Cumartesi Anneleri 620. haftada, kayıpların akıbetini sormak için Galatasaray Meydanı'nda basın açıklaması yaptı.
Cumartesi Anneleri, kayıpların akıbetini sormak ve faillerin yargılanması talebiyle 620. kez Galatasaray Meydanı’nda bir araya geldi. Eylemde, üzerine kırmızı karanfiller bırakılan “Failler belli kayıplar nerede” pankartı açılarak kayıpların fotoğraflarının bulunduğu dövizler taşındı.

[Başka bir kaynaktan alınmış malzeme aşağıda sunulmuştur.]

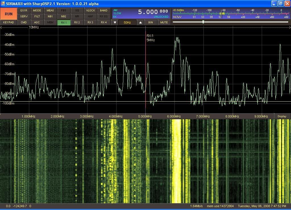Open the QS1R settings button
Image resolution: width=291 pixels, height=210 pixels.
[24, 11]
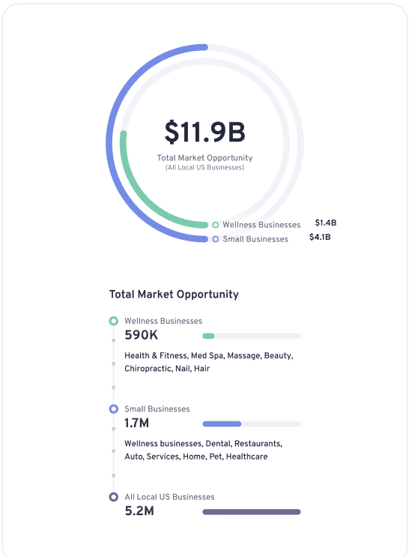Click the Small Businesses legend label
The image size is (409, 557).
click(x=255, y=239)
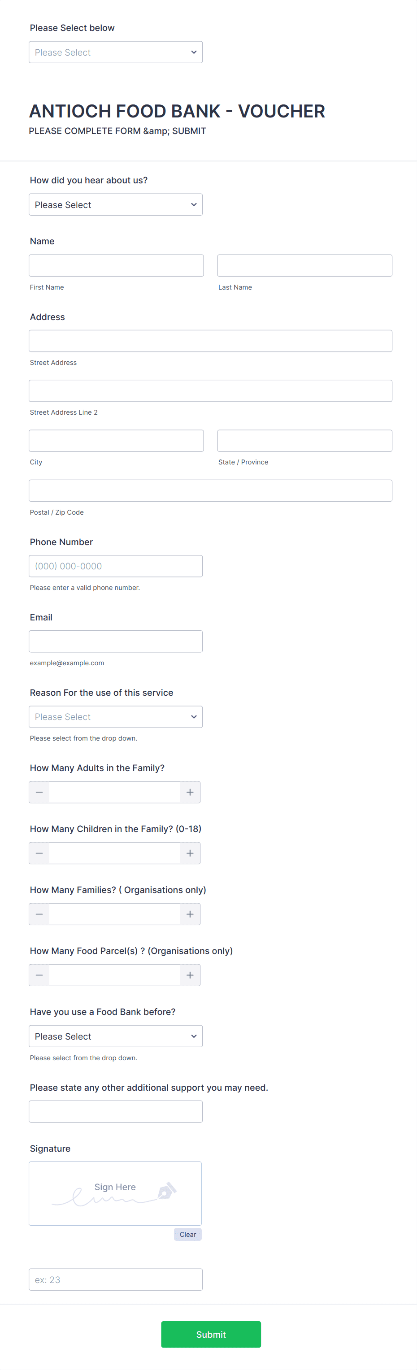
Task: Click the Last Name input field
Action: tap(304, 265)
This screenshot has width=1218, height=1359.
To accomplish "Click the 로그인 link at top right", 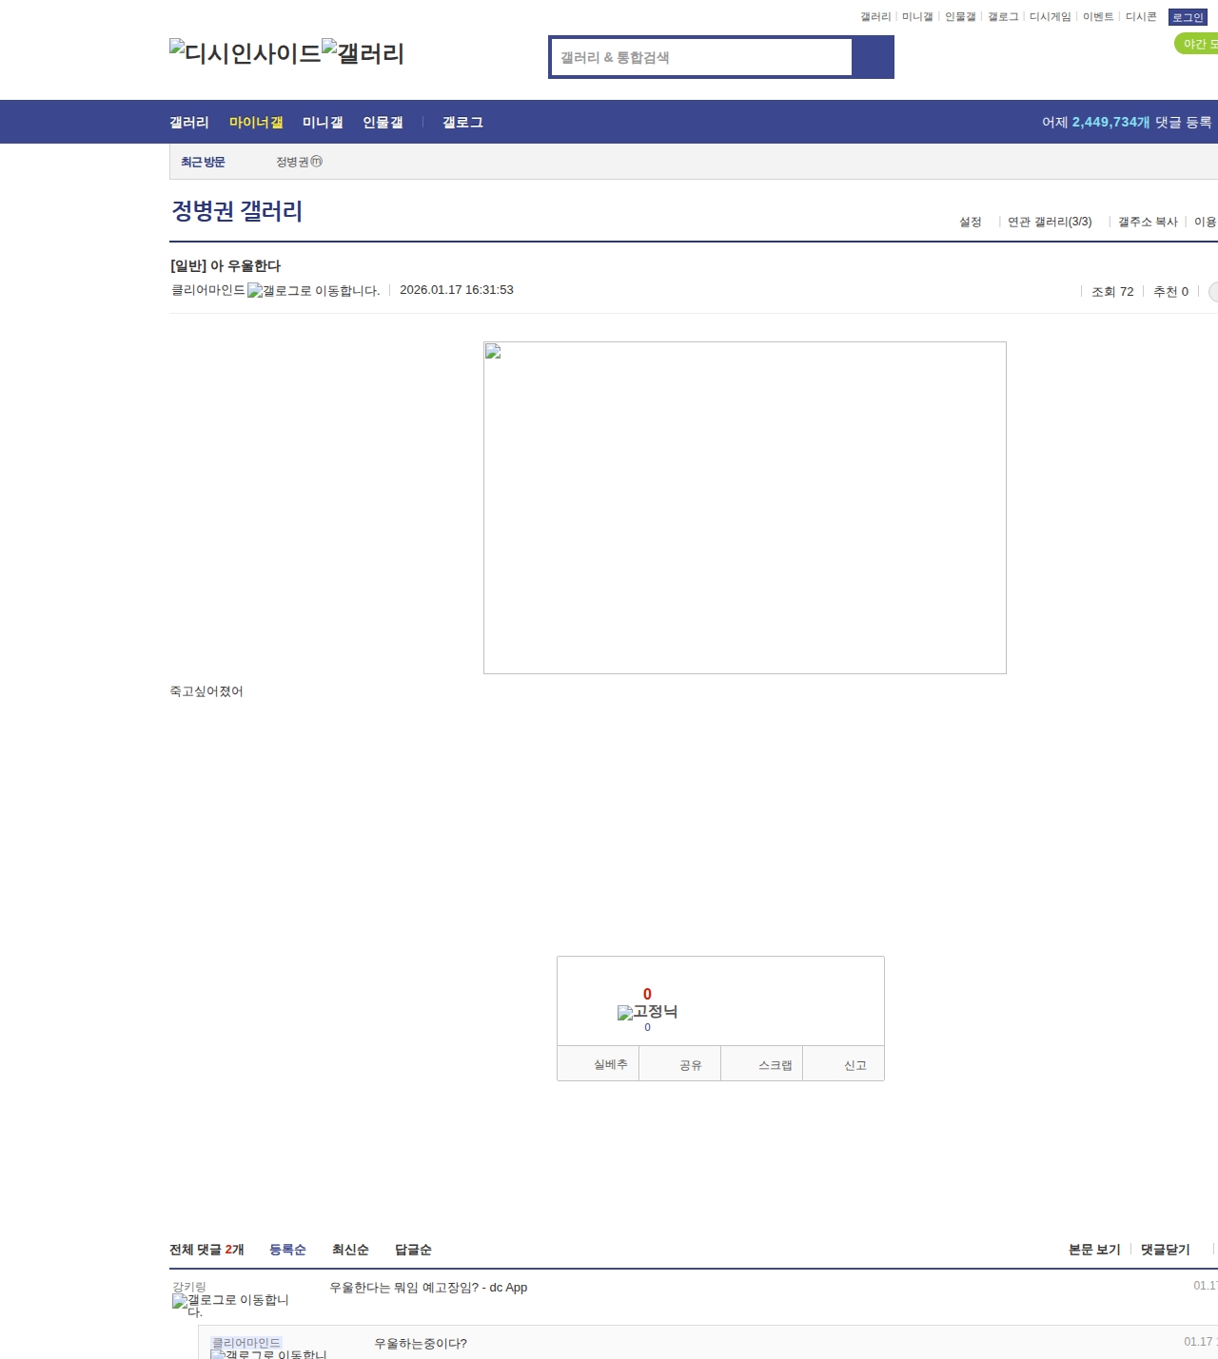I will coord(1188,17).
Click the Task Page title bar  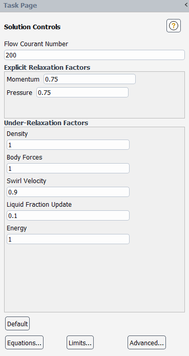click(94, 6)
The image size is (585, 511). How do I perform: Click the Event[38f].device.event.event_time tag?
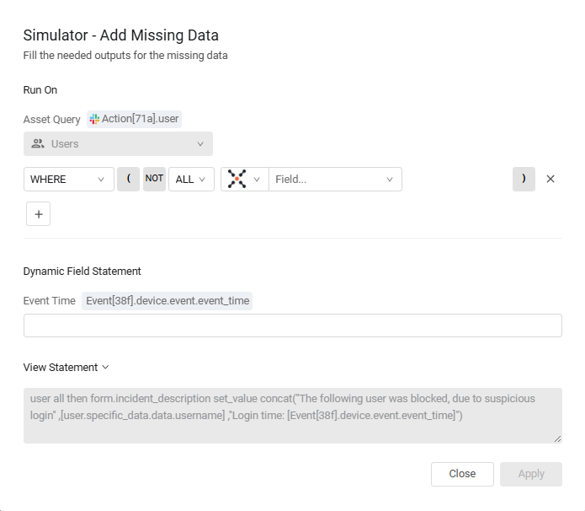pyautogui.click(x=168, y=301)
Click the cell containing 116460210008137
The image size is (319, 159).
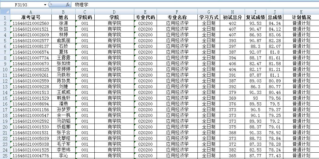coord(31,46)
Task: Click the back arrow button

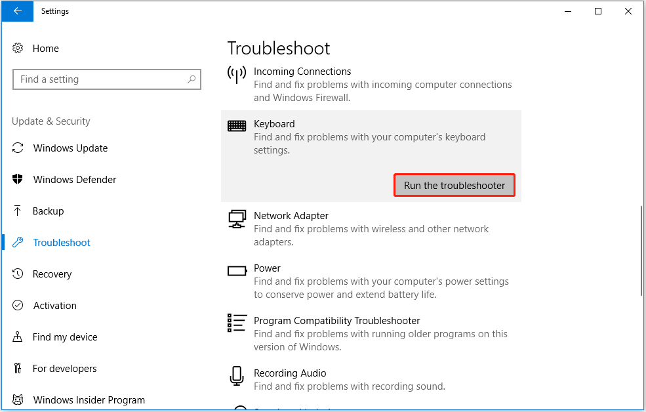Action: 17,11
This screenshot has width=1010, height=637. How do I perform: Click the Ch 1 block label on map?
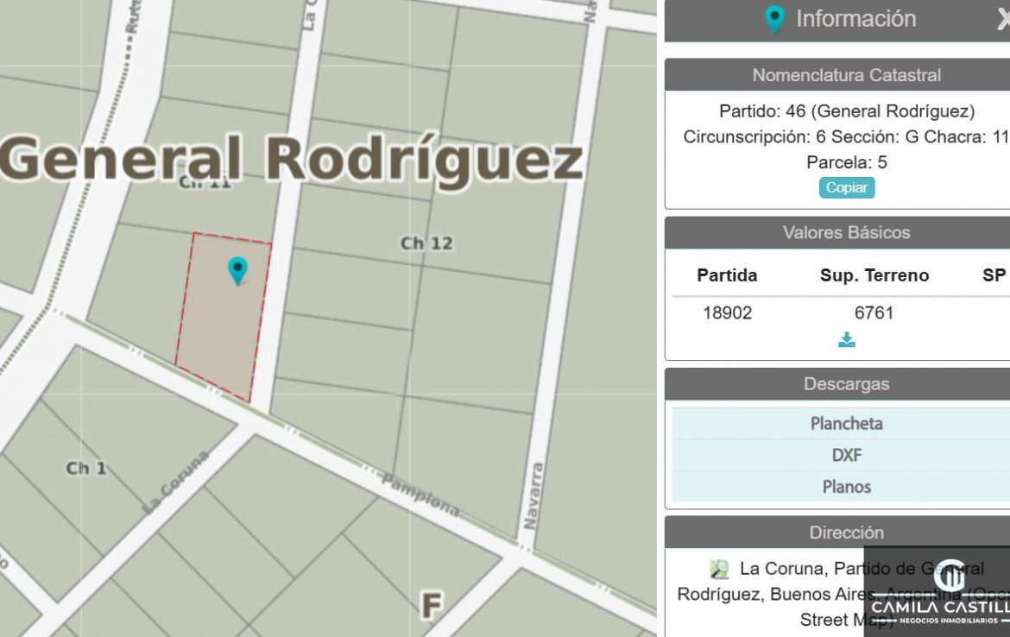click(x=86, y=468)
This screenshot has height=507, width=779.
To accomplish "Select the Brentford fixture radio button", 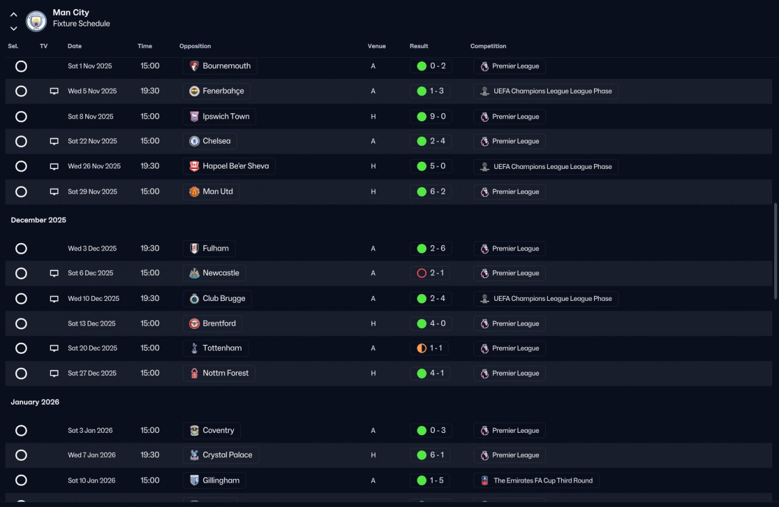I will click(x=21, y=324).
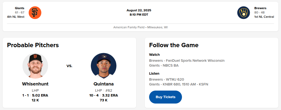281x110 pixels.
Task: Click the Brewers WTMJ 620 radio listing
Action: [x=166, y=80]
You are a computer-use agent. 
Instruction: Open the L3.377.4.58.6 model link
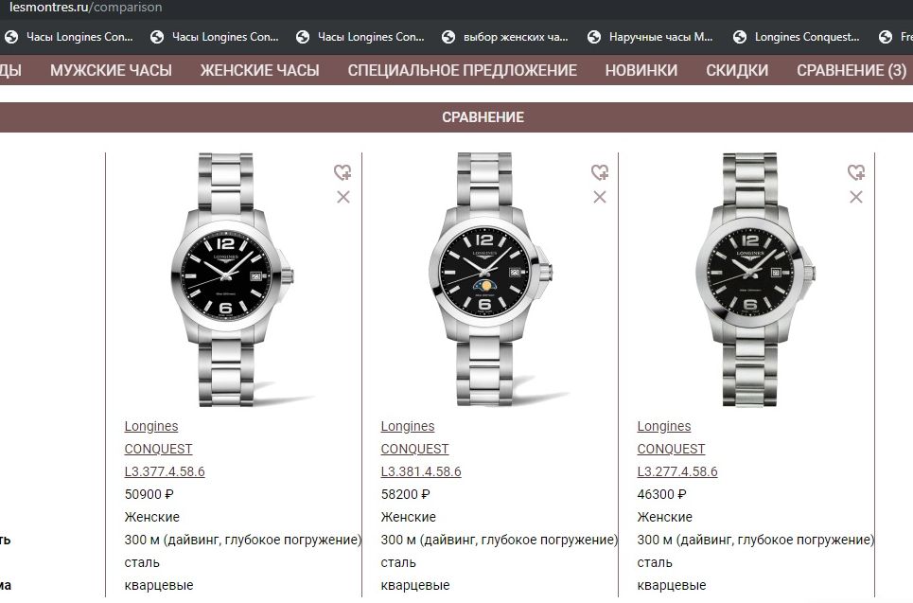click(x=165, y=471)
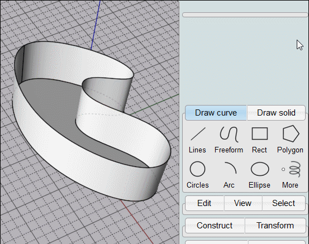This screenshot has height=244, width=309.
Task: Expand the Select options
Action: pos(284,203)
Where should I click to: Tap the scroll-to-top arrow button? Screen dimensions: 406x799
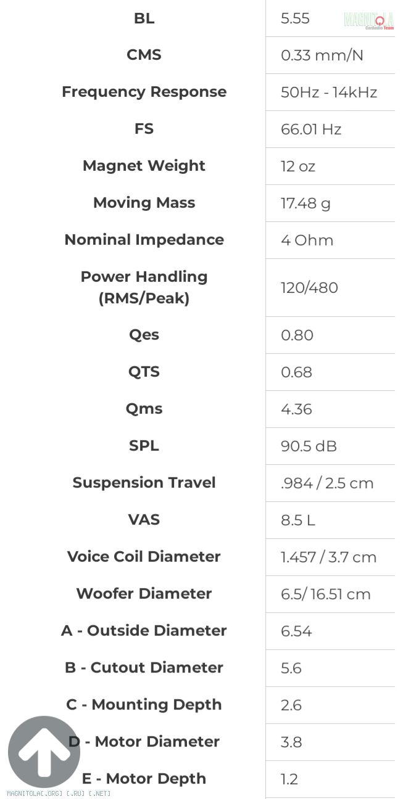pyautogui.click(x=44, y=752)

Oturma eylemine CHP İstanbul Milletvekili Sezgin Tanrıkulu, Emek Partisi Genel Başkanı Selma Gürkan ve çok sayıda yurttaş katıldı. Bu haftaki eylemde 1993 yılında Elazığda kaydedilerek katledilen Avukat Metin Can ve Doktor Hasan Kaya akıbeti soruldu.
Basın açıklamasını gözaltında kaybedilen Hasan Ocak'ın kız kardeşi Aysel Ocak okudu. İnsan hakları savunucularının üzerindeki baskıların bu dönemde arttığını söyleyen Ocak, "90’ların OHAL hukuksuzluğunda kaybedilip katledilirken bugün yürüttükleri faaliyetler nedeniyle yargılanıp hapsediliyorlar. İnsan hakları savunucuları üzerindeki baskıları protesto ediyoruz. İHD yöneticileri Av. Seher Acay, Av. Ziya Bağı, Şükrü Ulaşman, Ali Tanrıverdi ve Ahmet Demir’in derhal serbest bırakılmalarını istiyoruz" dedi.
Bu haftaki buluşmayı insan hakları savunucuları Av. Metin Can ve Dr. Hasan Kaya’yı anmak için buluştuklarını ifade eden Ocak,"21 Şubat 1993 tarihinde “Acil bir yaralı var!” diyen iki kişi kendileri ile görüşmeye geldi. O görüşmede bulunan bir başka İHD yöneticisi, daha sonra, bu kişilerden birinin JİTEM adına çalışan itirafçı Ayhan Öztürk olduğunu teşhis edecekti. Haberi gelen yaralıya müdahale etmek amacıyla kendi otomobilleriyle yola çıkan sonra Metin Can ve Hasan Kaya’dan bir daha haber alınamadı. Hasan ve Metin’in yola çıktığı otomobil 22 Şubat akşamı polise gelen şüpheli araç ihbarı sonucunda Yazıkonak’ta terk edilmiş halde bulundu" diye konuştu.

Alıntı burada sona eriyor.